By Rob Cole
Last weekend Olivia Breen was battling with Britain’s best able-bodied long jumpers at the UK Indoor Championships in Birmingham.
On Sunday it will be Glasgow and a shoot-out with two other British World Para Athletics champions in one of the feature races at the Müller Indoor Grand Prix as the Welsh superstar continues her build up to the Commonwealth Games on the Gold Coast.
The number one ranked indoor athletics meeting in the world, the Grand Prix returns to Scotland having been held in Glasgow for the first time in 2016. The 2018 edition at the Emirates Arena will feature two very special para athletics races.
Having each picked up silverware at last summer’s World Para Athletics Championships in London, sprinters Maria Lyle, Sophie Hahn and Breen will take centre stage over 60 metres in the T35/37/38 race.
Lyle (T35) defied the odds to pick up two medals in London with double bronze over 100 and 200 metres, while T38 athletes Hahn and Breen each topped the podium in the 100 and 200 and long jump respectively. Both athletes have notched personal best times over 60 metres already this winter.
Breen clocked 8.39 sec in Loughborough at an open meeting at the start of the month and also bagged a pb legal long jump distance indoors of 4.85 metres at the same meet.
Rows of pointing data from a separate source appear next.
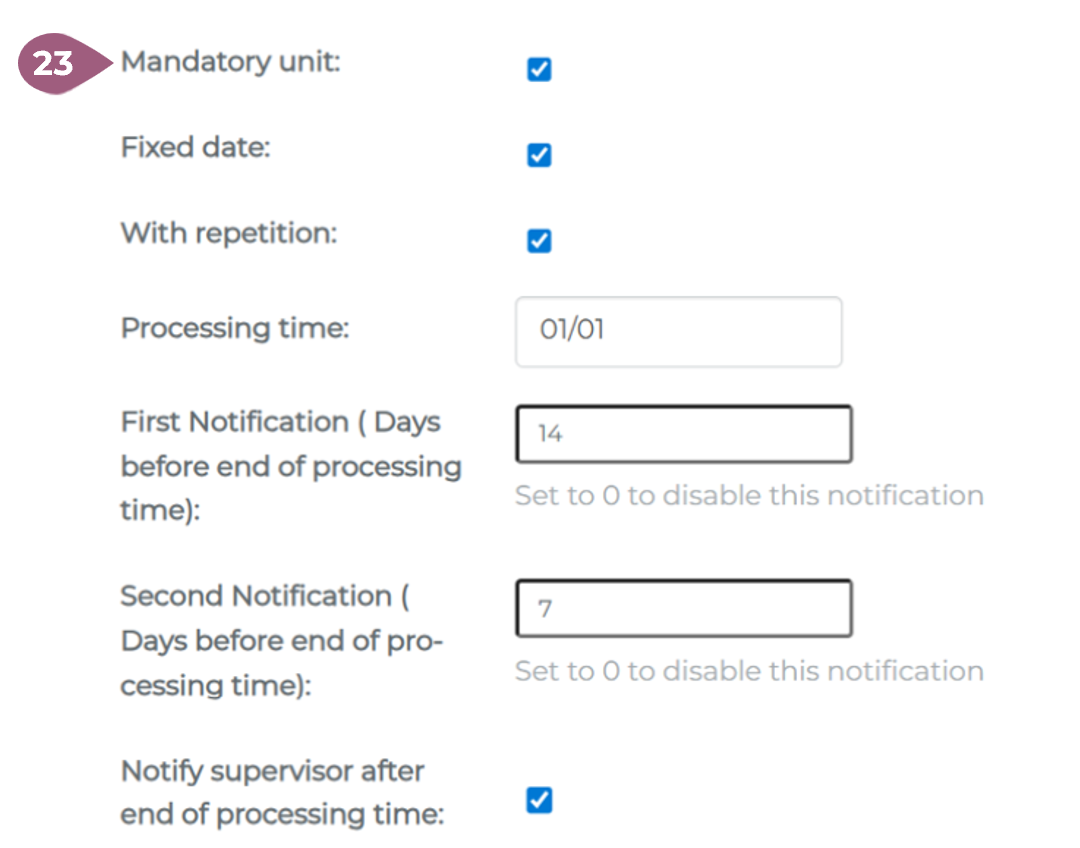Click the With repetition label
The image size is (1080, 848).
pos(228,234)
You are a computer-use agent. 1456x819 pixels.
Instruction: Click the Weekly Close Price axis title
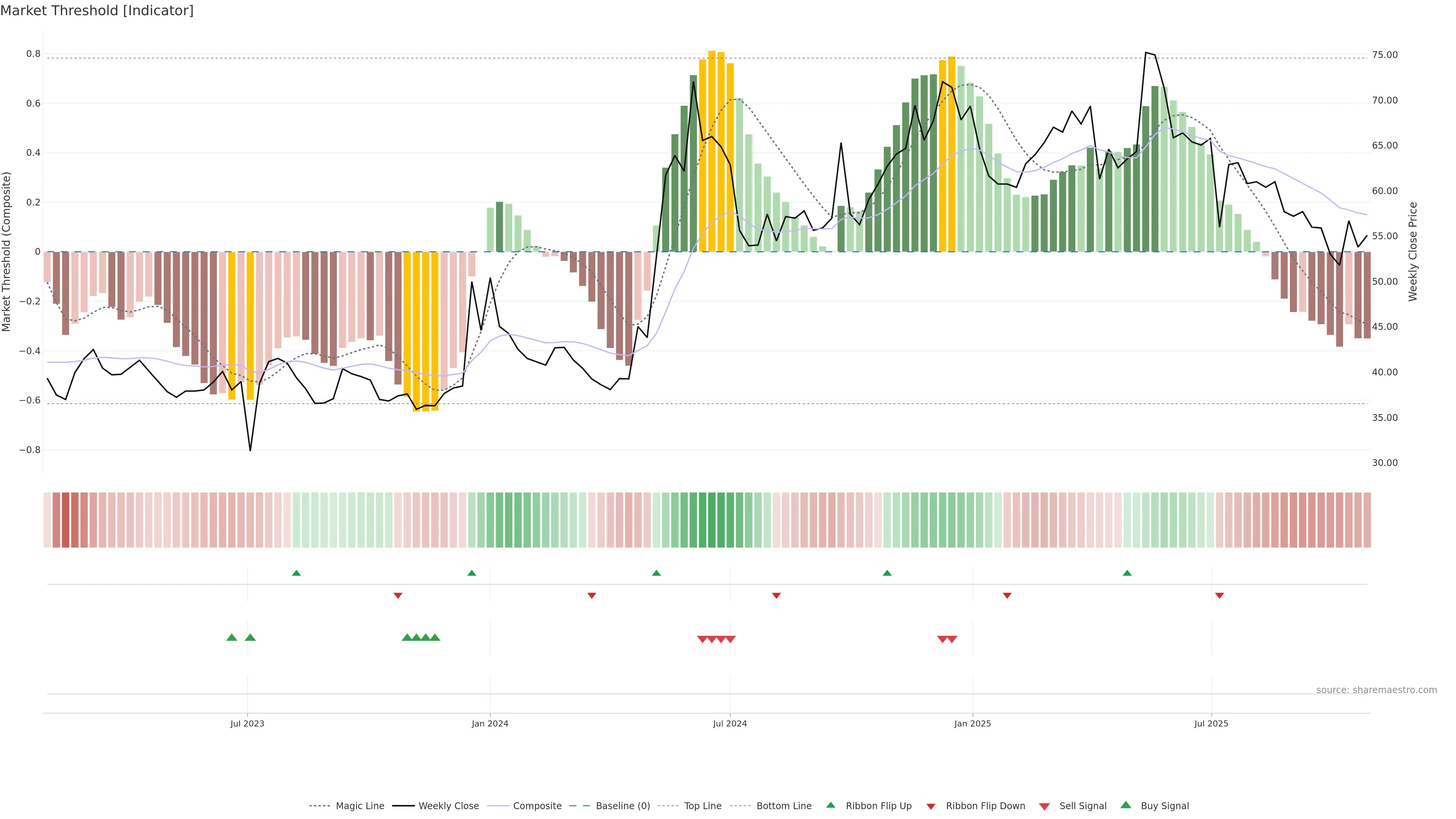[1413, 251]
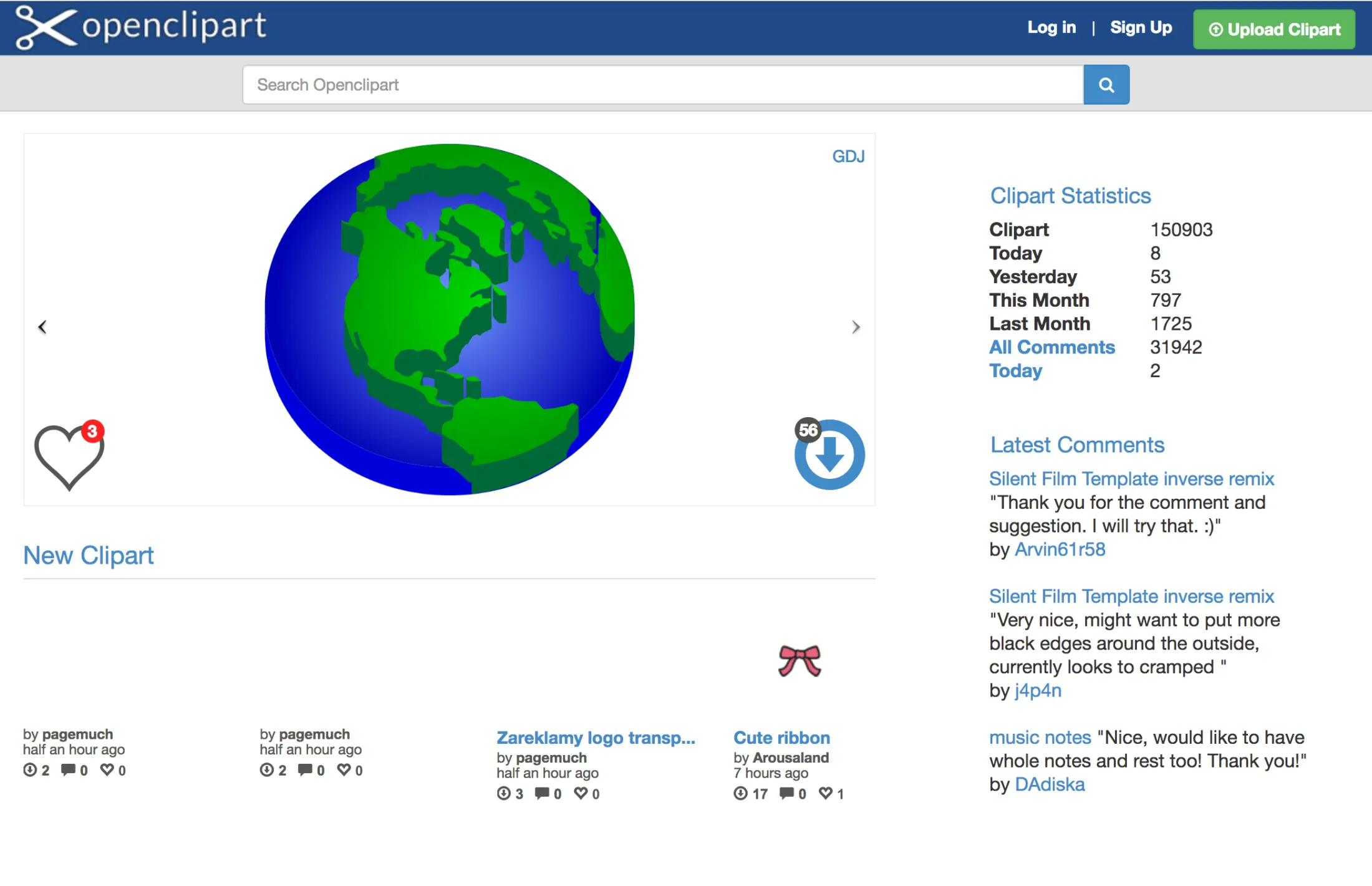This screenshot has width=1372, height=886.
Task: Open the Log in page
Action: pyautogui.click(x=1051, y=27)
She reached 4.58 metres at last weekend’s able-bodied championships.
The 21-year-old Breen has been one of the rising stars of Welsh and British athletics ever since she became the second youngest Team GB Paralympian at the London 2012 Games at the age of 16. She finished fifth in the 100 metres, eighth in the 200 metres and helped the British sprint relay team pick up bronze.
That earned her a shortlisting for the BBC Young Sports Personality of the Year for 2012 – she also stuck bronze over 100 and 200 at the European Championships that year – and the following summer she finished fifth in both sprints at the IPC Athletics World Championships in Lyon.
She was fourth for Wales in the long jump at the 2014 Commonwealth Games and picked up a bronze in the 100 at that year’s Europeans along with a relay silver. In 2015 and 2016 she was part of the British team that set successive world records in striking gold at the IPC World and then European Championships in the sprint relay
Two years ago she went to her second Paralympic Games in Rio, finishing seventh over 100 and 12th in the long jump. Last year she finished fourth in the 100 metres (13.33 sec) at the IPC World Championships in London and was crowned world champion in the long jump with a life-time best legal leap outdoors of 4.81 metres.